▸ Stored records:
Segment Open
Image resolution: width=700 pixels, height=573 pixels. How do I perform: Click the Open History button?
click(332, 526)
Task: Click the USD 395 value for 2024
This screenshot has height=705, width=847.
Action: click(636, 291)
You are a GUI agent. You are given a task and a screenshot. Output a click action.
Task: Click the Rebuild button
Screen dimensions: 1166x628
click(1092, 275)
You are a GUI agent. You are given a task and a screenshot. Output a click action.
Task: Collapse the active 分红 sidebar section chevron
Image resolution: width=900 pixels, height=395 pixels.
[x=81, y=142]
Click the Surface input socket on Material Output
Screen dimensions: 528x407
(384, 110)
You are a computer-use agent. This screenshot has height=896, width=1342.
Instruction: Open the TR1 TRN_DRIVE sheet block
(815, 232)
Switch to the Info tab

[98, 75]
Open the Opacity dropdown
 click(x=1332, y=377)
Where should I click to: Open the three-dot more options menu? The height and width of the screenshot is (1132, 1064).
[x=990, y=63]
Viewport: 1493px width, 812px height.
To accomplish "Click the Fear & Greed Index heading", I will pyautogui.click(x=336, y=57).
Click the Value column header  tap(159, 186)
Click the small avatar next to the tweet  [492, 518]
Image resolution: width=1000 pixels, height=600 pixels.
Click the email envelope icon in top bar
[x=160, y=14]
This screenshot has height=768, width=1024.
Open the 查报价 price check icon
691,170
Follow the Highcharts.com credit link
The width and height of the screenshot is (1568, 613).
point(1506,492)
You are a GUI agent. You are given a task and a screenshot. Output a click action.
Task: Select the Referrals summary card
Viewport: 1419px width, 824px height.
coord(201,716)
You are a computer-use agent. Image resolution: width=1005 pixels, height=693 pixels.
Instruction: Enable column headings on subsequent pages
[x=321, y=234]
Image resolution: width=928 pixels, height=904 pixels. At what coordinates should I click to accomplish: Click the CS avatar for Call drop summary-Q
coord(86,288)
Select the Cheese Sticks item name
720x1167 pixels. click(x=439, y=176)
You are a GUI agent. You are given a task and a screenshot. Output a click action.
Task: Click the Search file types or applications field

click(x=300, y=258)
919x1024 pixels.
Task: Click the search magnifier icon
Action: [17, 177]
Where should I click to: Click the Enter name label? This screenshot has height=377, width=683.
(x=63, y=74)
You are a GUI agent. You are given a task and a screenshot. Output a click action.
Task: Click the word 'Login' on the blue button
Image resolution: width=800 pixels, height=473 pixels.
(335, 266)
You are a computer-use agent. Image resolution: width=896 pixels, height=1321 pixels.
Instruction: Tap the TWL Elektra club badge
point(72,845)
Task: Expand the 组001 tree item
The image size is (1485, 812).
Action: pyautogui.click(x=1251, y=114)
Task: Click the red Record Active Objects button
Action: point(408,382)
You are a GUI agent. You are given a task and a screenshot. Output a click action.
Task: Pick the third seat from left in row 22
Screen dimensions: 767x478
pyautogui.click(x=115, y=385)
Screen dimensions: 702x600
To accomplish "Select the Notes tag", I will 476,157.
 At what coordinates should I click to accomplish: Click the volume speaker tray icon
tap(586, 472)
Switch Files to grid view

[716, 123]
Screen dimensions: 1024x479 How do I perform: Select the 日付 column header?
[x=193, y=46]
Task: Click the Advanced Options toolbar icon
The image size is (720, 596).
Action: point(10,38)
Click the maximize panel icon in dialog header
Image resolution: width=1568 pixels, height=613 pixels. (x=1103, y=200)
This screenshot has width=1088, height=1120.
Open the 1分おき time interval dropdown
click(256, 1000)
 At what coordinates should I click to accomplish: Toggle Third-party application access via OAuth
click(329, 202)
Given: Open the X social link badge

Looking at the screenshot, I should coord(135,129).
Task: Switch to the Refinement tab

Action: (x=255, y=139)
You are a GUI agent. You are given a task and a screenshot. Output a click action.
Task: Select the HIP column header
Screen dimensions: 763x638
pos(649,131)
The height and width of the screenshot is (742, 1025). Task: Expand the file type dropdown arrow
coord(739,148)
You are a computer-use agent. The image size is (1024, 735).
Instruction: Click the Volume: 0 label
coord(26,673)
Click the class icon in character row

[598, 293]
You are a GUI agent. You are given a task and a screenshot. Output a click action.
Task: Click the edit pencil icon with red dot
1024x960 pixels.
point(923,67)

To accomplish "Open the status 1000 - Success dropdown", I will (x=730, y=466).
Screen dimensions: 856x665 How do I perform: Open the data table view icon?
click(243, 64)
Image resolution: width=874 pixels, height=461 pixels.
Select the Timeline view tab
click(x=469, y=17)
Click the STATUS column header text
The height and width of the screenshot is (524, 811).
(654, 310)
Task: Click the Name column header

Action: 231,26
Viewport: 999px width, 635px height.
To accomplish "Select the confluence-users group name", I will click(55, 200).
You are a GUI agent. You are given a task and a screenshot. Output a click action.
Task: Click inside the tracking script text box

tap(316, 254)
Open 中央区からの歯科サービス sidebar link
Segment Closed
▸ Required action: Copy out the entries above again, keeping them exact.

▸ Expected answer:
Image resolution: width=700 pixels, height=573 pixels. How do I perform: Click the Open History button?
click(332, 526)
Task: Click the USD 395 value for 2024
This screenshot has height=705, width=847.
Action: click(636, 291)
You are a GUI agent. You are given a task and a screenshot. Output a click action.
Task: Click the Rebuild button
Screen dimensions: 1166x628
click(1092, 275)
You are a GUI agent. You are given a task and a screenshot. Output a click action.
Task: Collapse the active 分红 sidebar section chevron
Image resolution: width=900 pixels, height=395 pixels.
[x=81, y=142]
Click the Surface input socket on Material Output
Screen dimensions: 528x407
(384, 110)
You are a computer-use agent. This screenshot has height=896, width=1342.
Instruction: Open the TR1 TRN_DRIVE sheet block
(815, 232)
Switch to the Info tab

[98, 75]
Open the Opacity dropdown
 click(x=1332, y=377)
Where should I click to: Open the three-dot more options menu? The height and width of the screenshot is (1132, 1064).
[x=990, y=63]
Viewport: 1493px width, 812px height.
To accomplish "Click the Fear & Greed Index heading", I will pyautogui.click(x=336, y=57).
Click the Value column header  tap(159, 186)
Click the small avatar next to the tweet  [492, 518]
Image resolution: width=1000 pixels, height=600 pixels.
Click the email envelope icon in top bar
[x=160, y=14]
This screenshot has height=768, width=1024.
Open the 查报价 price check icon
691,170
Follow the Highcharts.com credit link
The width and height of the screenshot is (1568, 613).
point(1506,492)
You are a GUI agent. You are given a task and a screenshot. Output a click action.
Task: Select the Referrals summary card
Viewport: 1419px width, 824px height.
coord(201,716)
You are a computer-use agent. Image resolution: width=1005 pixels, height=693 pixels.
Instruction: Enable column headings on subsequent pages
[x=321, y=234]
Image resolution: width=928 pixels, height=904 pixels. At what coordinates should I click to accomplish: Click the CS avatar for Call drop summary-Q
coord(86,288)
Select the Cheese Sticks item name
720x1167 pixels. click(x=439, y=176)
You are a GUI agent. You are given a task and a screenshot. Output a click action.
Task: Click the Search file types or applications field

click(x=300, y=258)
919x1024 pixels.
Task: Click the search magnifier icon
Action: [17, 177]
Where should I click to: Click the Enter name label? This screenshot has height=377, width=683.
(x=63, y=74)
You are a GUI agent. You are given a task and a screenshot. Output a click action.
Task: Click the word 'Login' on the blue button
Image resolution: width=800 pixels, height=473 pixels.
(335, 266)
You are a computer-use agent. Image resolution: width=896 pixels, height=1321 pixels.
Instruction: Tap the TWL Elektra club badge
point(72,845)
Task: Expand the 组001 tree item
The image size is (1485, 812).
Action: pyautogui.click(x=1251, y=114)
Task: Click the red Record Active Objects button
Action: point(408,382)
You are a GUI agent. You are given a task and a screenshot. Output a click action.
Task: Pick the third seat from left in row 22
Screen dimensions: 767x478
pyautogui.click(x=115, y=385)
Screen dimensions: 702x600
To accomplish "Select the Notes tag", I will 476,157.
 At what coordinates should I click to accomplish: Click the volume speaker tray icon
tap(586, 472)
Switch Files to grid view

[716, 123]
Screen dimensions: 1024x479 How do I perform: Select the 日付 column header?
[x=193, y=46]
Task: Click the Advanced Options toolbar icon
The image size is (720, 596).
Action: point(10,38)
Click the maximize panel icon in dialog header
Image resolution: width=1568 pixels, height=613 pixels. (x=1103, y=200)
This screenshot has width=1088, height=1120.
Open the 1分おき time interval dropdown
click(256, 1000)
 At what coordinates should I click to accomplish: Toggle Third-party application access via OAuth
click(329, 202)
Given: Open the X social link badge

Looking at the screenshot, I should coord(135,129).
Task: Switch to the Refinement tab

Action: (x=255, y=139)
You are a GUI agent. You are given a task and a screenshot. Output a click action.
Task: Select the HIP column header
Screen dimensions: 763x638
pos(649,131)
The height and width of the screenshot is (742, 1025). Task: Expand the file type dropdown arrow
coord(739,148)
You are a computer-use agent. The image size is (1024, 735).
Instruction: Click the Volume: 0 label
coord(26,673)
Click the class icon in character row

[598, 293]
You are a GUI agent. You are given a task and a screenshot. Output a click action.
Task: Click the edit pencil icon with red dot
1024x960 pixels.
point(923,67)

To accomplish "Open the status 1000 - Success dropdown", I will (x=730, y=466).
Screen dimensions: 856x665 How do I perform: Open the data table view icon?
click(243, 64)
Image resolution: width=874 pixels, height=461 pixels.
Select the Timeline view tab
click(x=469, y=17)
Click the STATUS column header text
The height and width of the screenshot is (524, 811).
(654, 310)
Task: Click the Name column header

Action: 231,26
Viewport: 999px width, 635px height.
To accomplish "Select the confluence-users group name", I will click(55, 200).
You are a GUI agent. You are given a task and a screenshot. Output a click action.
Task: Click inside the tracking script text box

tap(316, 254)
Open 中央区からの歯科サービス sidebar link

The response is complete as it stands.